Text provided Block Start

The Firebird32, a new dev board on the block

Diablo

New member


Here is yet another development board to add to your list (If you are into keeping lists), introducing the Firebird32. There seems to be no end to the production of new development boards, following the current style the Firebird32 comes in the familiar Arduino form factor to fit all of your Arduino shields.

The Firebird32 from [Wytec] is build around the 32bit Freescale Flexis MCU [MCF51JM128] running the Coldfire V1 core commonly found in industrial and medical equipment. We were kindly donated a board before release, the first thing that we noticed was* the onboard 8×2 segment LCD which makes the perfect debuging tool. The board along with fitting standard Arduino shields has extra input headers for a keypad, an accelerometer and an extra communication header (IC2/SPI/SCI). It’s also sporting 8 x 12bit analogue inputs, external 32k EEPROM, an RGB LED, a buzzer and an extra push button. The Flexis chip along with the beefy 32bit processor can run at a clock rate up to 48Mhz using PLL and has an integrated USB port, all of this for under $30.

Text provided Block End
Material shown Block Start

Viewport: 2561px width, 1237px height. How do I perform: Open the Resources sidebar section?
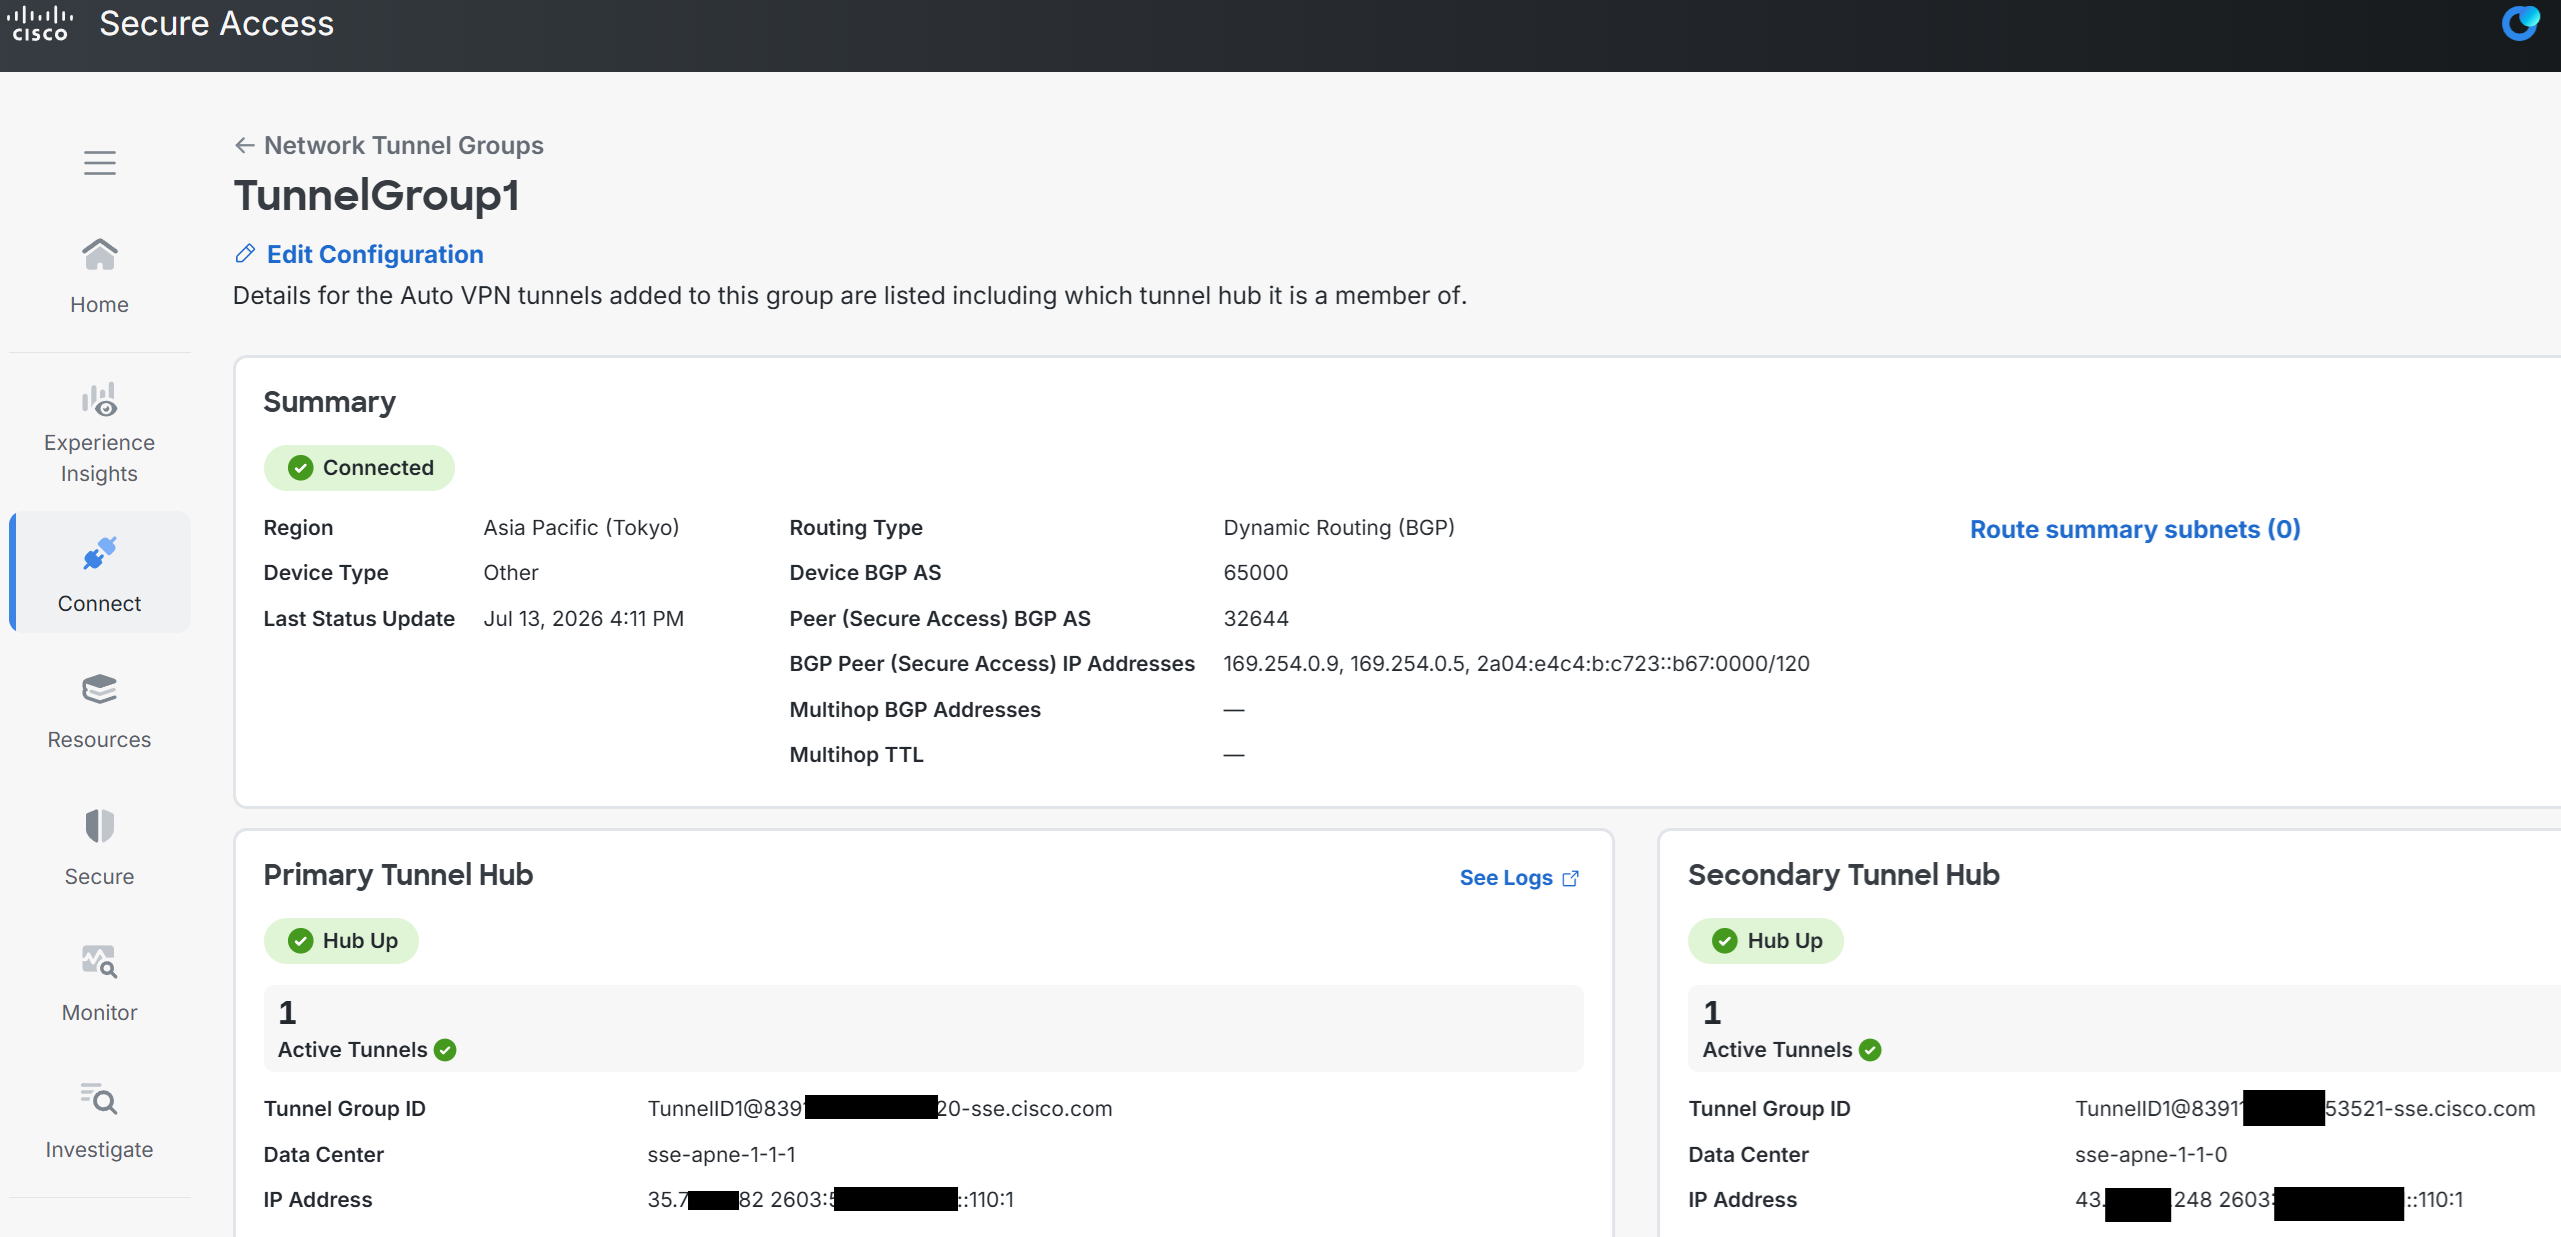pos(99,711)
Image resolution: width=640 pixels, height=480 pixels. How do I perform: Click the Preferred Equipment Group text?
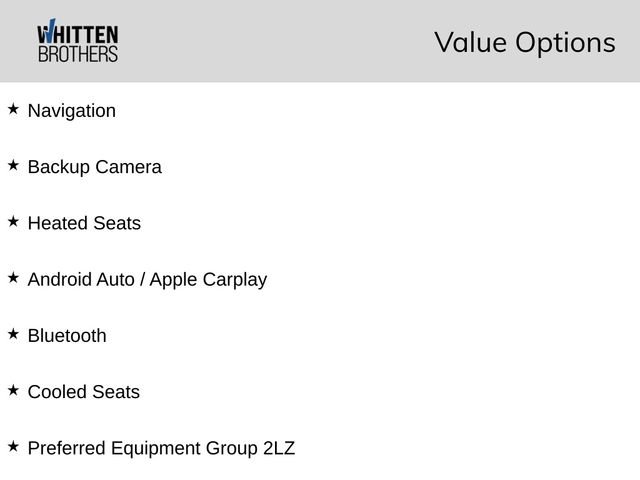[142, 448]
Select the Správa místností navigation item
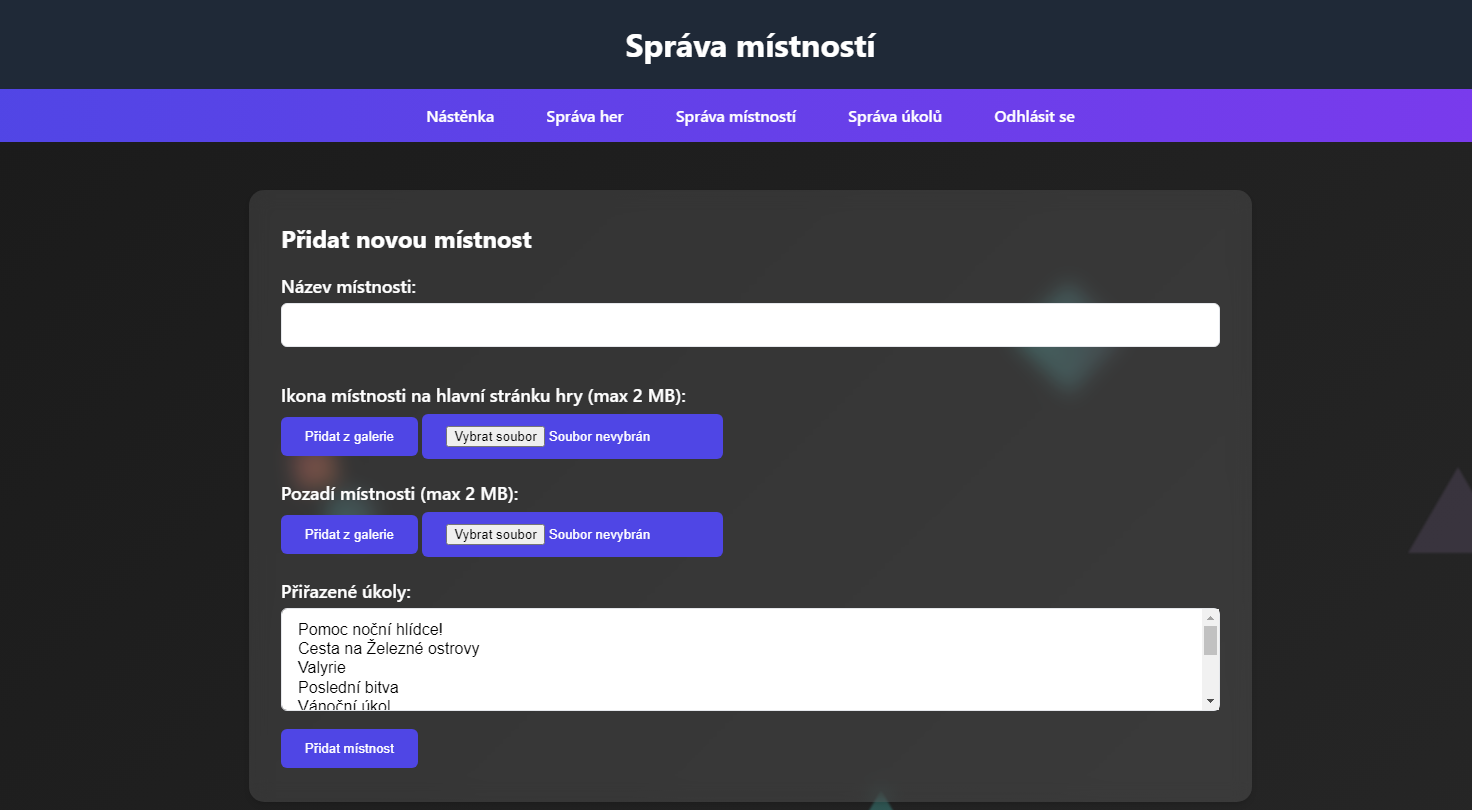 point(735,116)
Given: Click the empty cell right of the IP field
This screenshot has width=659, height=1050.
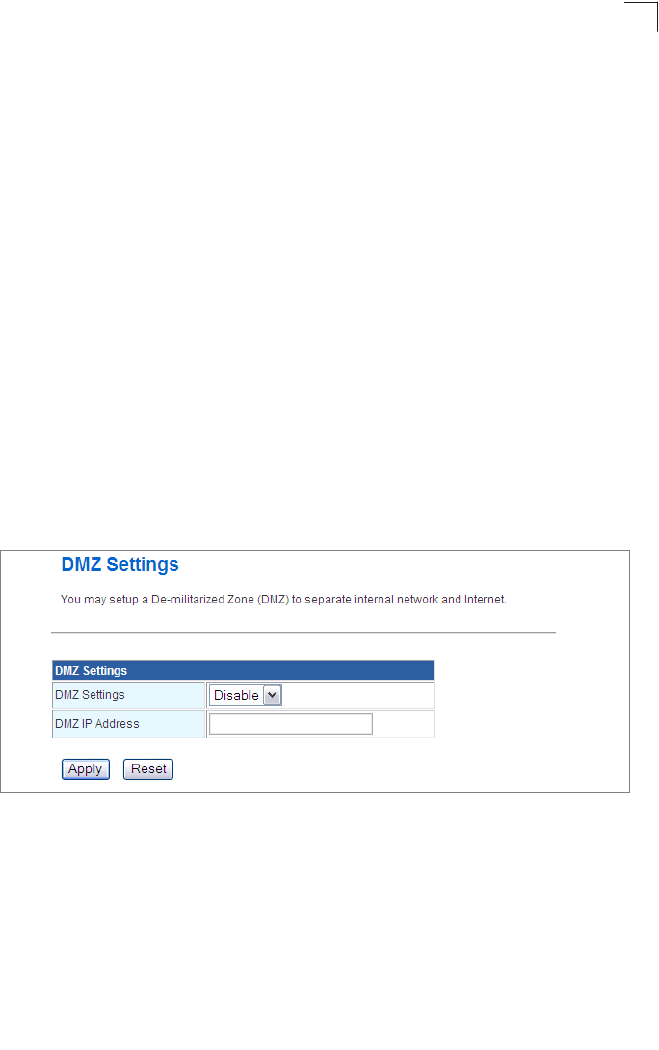Looking at the screenshot, I should point(403,724).
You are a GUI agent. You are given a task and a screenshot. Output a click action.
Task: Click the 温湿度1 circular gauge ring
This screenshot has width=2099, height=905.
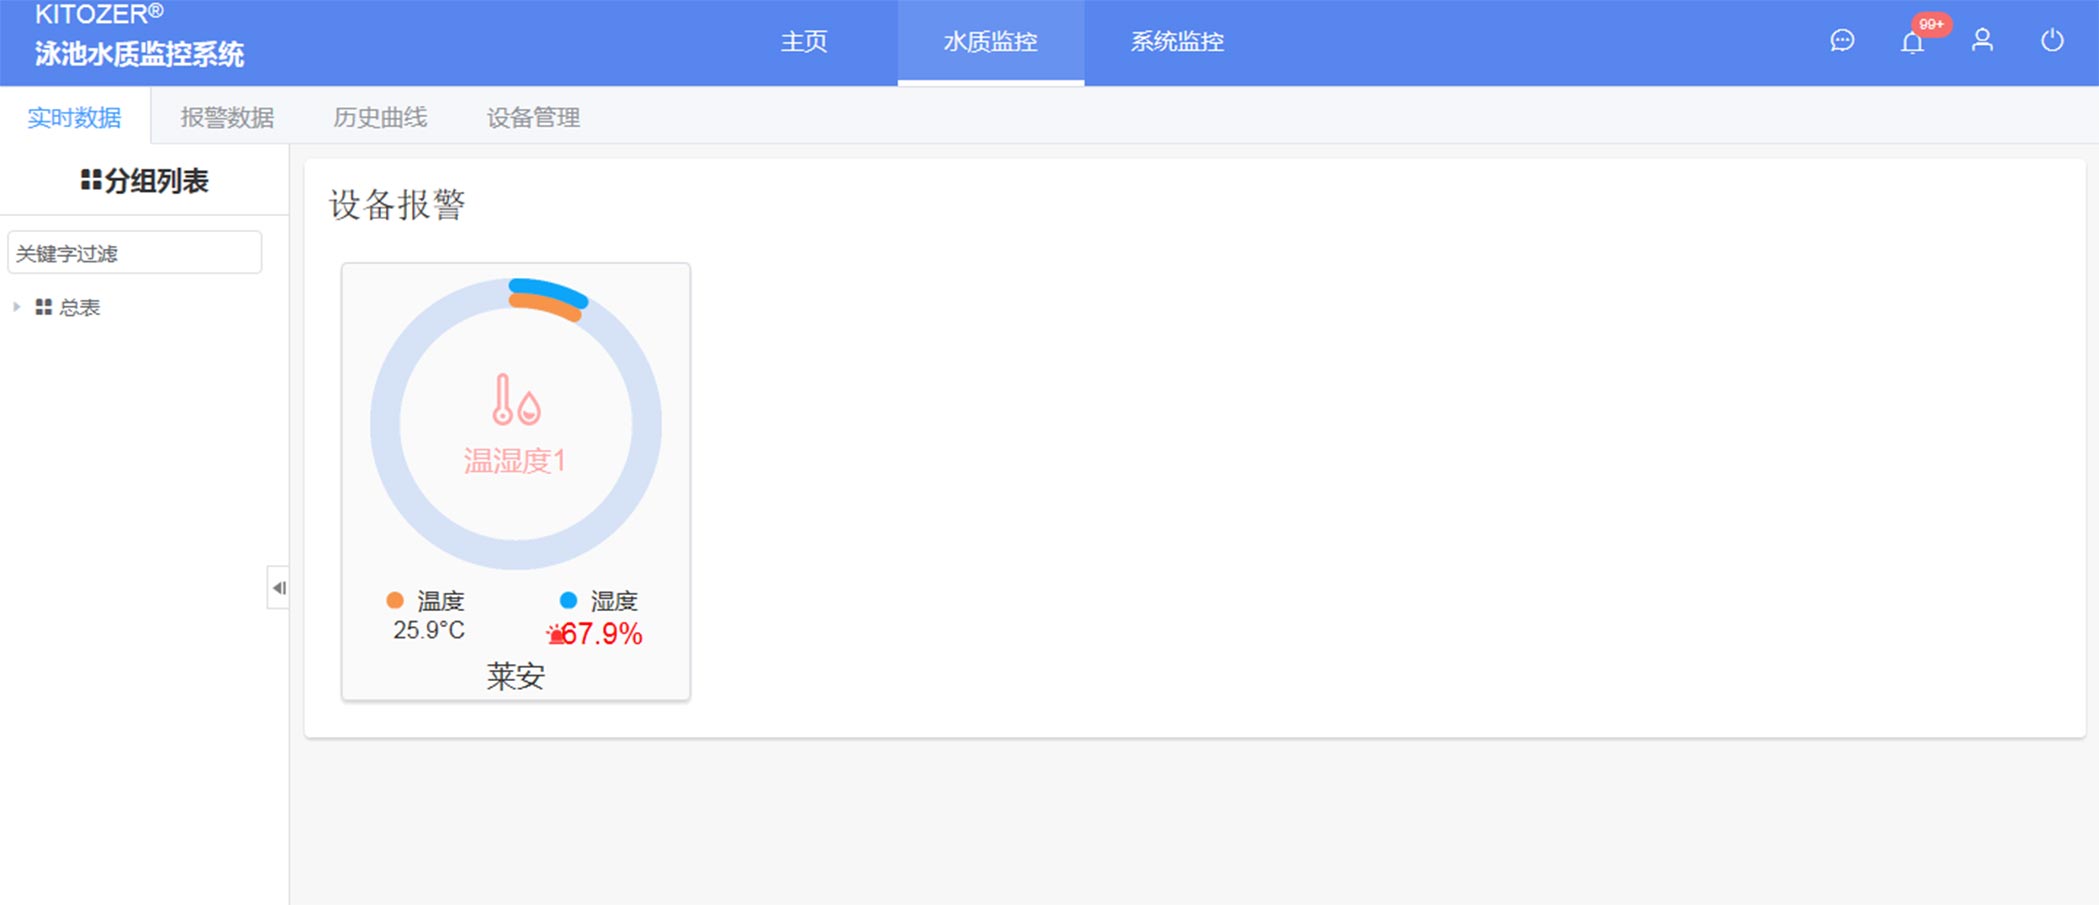click(x=385, y=425)
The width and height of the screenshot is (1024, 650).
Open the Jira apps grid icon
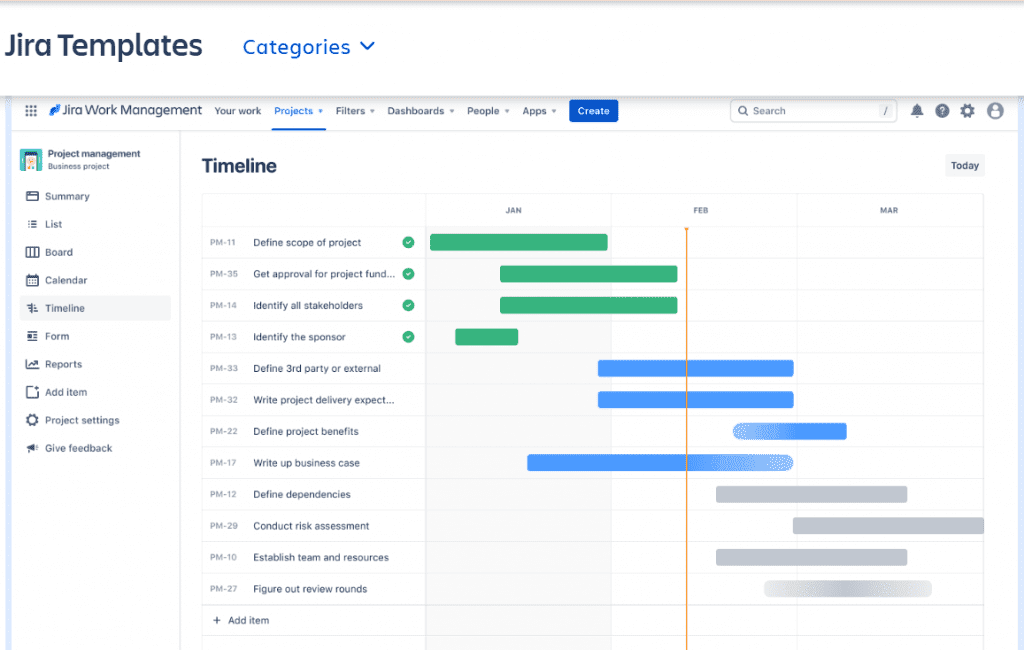(x=30, y=110)
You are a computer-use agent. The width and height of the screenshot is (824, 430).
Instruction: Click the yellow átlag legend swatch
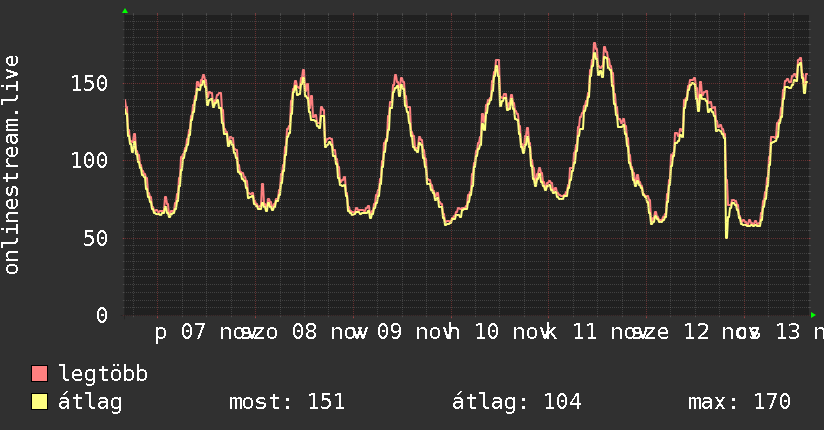click(40, 402)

Material shown Block End

(Exercise goal) Pick up the forum post about the Firebird32 development board where it ends, and continue it from its last sentence.

(Answer for this exercise)
So the hardware seems nice and you can plug your Arduino shields right in, but (you knew it was coming right) it is not yet compatible with Arduino sketches or code. Currently for beginners the Firebird32 is supplied with the StickOS BASIC bootloader, it seems like a very high level programming language which may be useful to get a LED flashing but we not totally convinced on it utilising the chips full potential. To program in C/C++ or assembly, a USBDM programmer is required and code is compiled using the CodeWarrior IDE which offers step by step debugging which is nice, setting it up is not entirely obvious but some tutorials and source code to get you started are available.

The bottom line is that the Firebird32 is a nice looking board with some great hardware at a low cost for projects requiring some extra power, but it is not a tool for beginners. The Coldfire chipset is quite common in industrial equipment, so the board makes a perfect stepping stone for engineers who want to learn about coding embedded hardware, or migrating to the more advanced Coldfire V2/3 controllers.